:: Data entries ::
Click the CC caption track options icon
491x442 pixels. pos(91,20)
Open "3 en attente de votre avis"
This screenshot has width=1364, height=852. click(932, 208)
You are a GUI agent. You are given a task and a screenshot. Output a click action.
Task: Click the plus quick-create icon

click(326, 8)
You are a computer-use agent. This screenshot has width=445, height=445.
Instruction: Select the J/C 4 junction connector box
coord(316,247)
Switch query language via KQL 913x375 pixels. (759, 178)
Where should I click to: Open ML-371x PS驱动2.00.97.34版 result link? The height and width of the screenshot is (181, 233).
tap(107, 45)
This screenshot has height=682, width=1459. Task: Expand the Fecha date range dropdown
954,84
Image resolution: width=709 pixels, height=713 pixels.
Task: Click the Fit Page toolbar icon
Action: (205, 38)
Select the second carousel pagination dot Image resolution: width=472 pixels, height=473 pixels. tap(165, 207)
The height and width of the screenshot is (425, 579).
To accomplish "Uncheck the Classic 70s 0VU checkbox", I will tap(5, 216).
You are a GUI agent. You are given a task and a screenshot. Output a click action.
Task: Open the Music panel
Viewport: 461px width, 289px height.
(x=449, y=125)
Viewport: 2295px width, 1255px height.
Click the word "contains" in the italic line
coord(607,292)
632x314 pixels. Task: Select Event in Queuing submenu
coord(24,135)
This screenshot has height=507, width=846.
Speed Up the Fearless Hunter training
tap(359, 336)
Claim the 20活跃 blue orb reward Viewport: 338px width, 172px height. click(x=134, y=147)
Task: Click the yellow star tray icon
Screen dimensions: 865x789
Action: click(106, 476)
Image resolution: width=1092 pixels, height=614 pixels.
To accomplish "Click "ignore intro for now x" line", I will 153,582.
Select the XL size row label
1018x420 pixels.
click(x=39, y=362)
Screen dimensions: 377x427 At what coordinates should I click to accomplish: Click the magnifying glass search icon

:: YOUR OBJECTIVE ::
Quote the records above from their first line through the line containing "Switch query language", both ends included.

:: OUTPUT FOR THIS EXERCISE ::
Click the CC caption track options icon
491x442 pixels. pos(91,20)
Open "3 en attente de votre avis"
This screenshot has width=1364, height=852. click(932, 208)
You are a GUI agent. You are given a task and a screenshot. Output a click action.
Task: Click the plus quick-create icon

click(326, 8)
You are a computer-use agent. This screenshot has width=445, height=445.
Instruction: Select the J/C 4 junction connector box
coord(316,247)
Switch query language via KQL 913x375 pixels. (759, 178)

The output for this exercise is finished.